24 November 2008 Liberty Life

The private sector will almost certainly be presented with a use-it-or-lose-it opportunity on the run-in to pension fund reform as delays to the original 2010 implementation timetable become increasingly likely.

The smart move is to optimise the extra time, according to Liberty Life, a leading pension fund administrator that has prepared for the changing retirement landscape by creating a new senior executive portfolio – pension reform strategy.

Baron Furstenburg (pictured), a former senior National Treasury official who heads the new department, says additional time can be put to good use by companies that have only just begun to plan for a more inclusive system and its financial implications.

He explains: “The introduction of reform was originally envisaged for 2010. However, some delays look increasingly likely and we expect to see a phased approach.

“It is important that private sector players and employers do not interpret the prospect of delay as justification for doing nothing or slowing down their preparations.

“A new system of retirement cover for all workers, including the lowest paid, implies significant change in many areas, including funding provisions, remuneration structures, wage negotiations, stakeholder relationships, earnings projections, payroll processes, worker education and HR support.

“Any delay by policymakers is not an excuse to do nothing; it’s a precious gift of additional preparation time and should be put to good use.”

Policymakers are committed to extensive consultation before implementing reforms that will introduce a social security net for workers while removing anomalies and inconsistencies from the current system.

Mandatory social security contributions for all workers earning up to a certain earnings threshold is believed to be under investigation.
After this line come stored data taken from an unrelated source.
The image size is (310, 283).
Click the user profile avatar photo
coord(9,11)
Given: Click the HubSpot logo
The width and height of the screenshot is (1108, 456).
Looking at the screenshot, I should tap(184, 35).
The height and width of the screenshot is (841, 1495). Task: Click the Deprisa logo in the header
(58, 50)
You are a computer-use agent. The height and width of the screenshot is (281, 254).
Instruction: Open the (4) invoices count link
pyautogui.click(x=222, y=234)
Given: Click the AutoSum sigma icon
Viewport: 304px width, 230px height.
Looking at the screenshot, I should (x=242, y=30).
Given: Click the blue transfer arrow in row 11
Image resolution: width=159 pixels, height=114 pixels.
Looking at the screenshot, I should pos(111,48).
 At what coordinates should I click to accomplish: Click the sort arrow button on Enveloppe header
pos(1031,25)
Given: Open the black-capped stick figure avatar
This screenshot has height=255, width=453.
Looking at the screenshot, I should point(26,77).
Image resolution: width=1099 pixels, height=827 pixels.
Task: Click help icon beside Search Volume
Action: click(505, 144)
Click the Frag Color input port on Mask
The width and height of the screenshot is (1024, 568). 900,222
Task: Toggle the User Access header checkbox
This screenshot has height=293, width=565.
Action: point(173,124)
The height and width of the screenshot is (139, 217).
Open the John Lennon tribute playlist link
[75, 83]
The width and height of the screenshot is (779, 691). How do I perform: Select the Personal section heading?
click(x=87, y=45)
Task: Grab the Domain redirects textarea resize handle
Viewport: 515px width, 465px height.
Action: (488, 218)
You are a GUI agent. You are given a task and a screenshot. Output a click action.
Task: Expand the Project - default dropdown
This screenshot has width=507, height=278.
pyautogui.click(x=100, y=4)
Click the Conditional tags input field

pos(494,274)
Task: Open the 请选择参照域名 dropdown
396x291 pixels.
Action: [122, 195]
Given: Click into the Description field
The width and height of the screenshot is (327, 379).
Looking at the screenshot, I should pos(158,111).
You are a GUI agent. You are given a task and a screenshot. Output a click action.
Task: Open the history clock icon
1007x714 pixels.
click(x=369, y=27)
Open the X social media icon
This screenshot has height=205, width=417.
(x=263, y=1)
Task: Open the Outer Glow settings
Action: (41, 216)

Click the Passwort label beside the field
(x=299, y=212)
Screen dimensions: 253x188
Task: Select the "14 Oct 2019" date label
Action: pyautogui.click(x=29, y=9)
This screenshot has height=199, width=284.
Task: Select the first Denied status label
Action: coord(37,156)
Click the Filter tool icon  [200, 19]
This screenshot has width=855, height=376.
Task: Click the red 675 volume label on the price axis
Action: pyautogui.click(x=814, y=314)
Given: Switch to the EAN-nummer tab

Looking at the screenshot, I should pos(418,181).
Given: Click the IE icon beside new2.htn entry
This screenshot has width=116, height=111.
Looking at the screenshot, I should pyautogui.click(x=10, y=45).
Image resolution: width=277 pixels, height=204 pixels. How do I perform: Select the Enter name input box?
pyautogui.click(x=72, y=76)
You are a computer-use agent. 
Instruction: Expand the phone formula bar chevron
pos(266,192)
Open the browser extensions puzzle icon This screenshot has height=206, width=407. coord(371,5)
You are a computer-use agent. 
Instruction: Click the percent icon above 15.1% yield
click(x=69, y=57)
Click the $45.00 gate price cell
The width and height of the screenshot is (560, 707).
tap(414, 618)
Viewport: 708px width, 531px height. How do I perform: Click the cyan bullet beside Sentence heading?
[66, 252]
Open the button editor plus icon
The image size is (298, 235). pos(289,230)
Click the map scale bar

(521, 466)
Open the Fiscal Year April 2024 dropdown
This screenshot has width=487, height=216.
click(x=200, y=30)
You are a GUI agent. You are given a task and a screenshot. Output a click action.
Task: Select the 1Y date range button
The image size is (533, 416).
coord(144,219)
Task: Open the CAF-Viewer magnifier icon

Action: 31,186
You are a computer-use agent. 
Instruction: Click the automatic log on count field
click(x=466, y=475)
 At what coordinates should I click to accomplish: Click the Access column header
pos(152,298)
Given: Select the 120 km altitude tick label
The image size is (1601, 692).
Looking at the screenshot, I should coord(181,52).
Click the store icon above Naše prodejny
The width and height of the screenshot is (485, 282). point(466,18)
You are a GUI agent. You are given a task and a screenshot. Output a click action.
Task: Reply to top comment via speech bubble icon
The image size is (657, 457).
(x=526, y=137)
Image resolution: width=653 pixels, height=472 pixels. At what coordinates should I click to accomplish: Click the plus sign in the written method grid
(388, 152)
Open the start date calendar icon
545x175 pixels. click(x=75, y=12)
A supplementary tier of retirement savings for those in higher pay grades is also being considered.

A priority, says Furstenburg, will be steps to close “the structural gap that currently exists for purposes of old age income security between the social old age grant of R930 a month and tax-incentivised savings”.

Within formal business, it is believed that a third of employees on average receive no form of pension cover.

“Designing new payroll processes to ensure full coverage will be a point of focus for many employers,” says Furstenburg. “Many companies are unaware of the complexities this may entail as they have not yet begun to address the challenge.”

Liberty Life’s pension reform strategist assists clients by describing the possible shape of a new dispensation while outlining implications for business.

He notes: “Many of the companies we speak to are eager to engage with the process and recognise that major adjustments are necessary.

“At the same time, the current business environment is challenging and managerial resources are stretched thin. In some quarters, therefore, there may be a temptation to stall on new initiatives and put the issue on the back-burner.

“Past experience with the implementation of major policy initiatives suggests that a lackadaisical approach is inappropriate. Policymakers allow some leeway, but if they think you’re deliberately dragging your feet, they won’t be afraid to take action. Under a new dispensation, they will come down quite heavily on those employers who are uncooperative. A little effort now will be rewarded later.”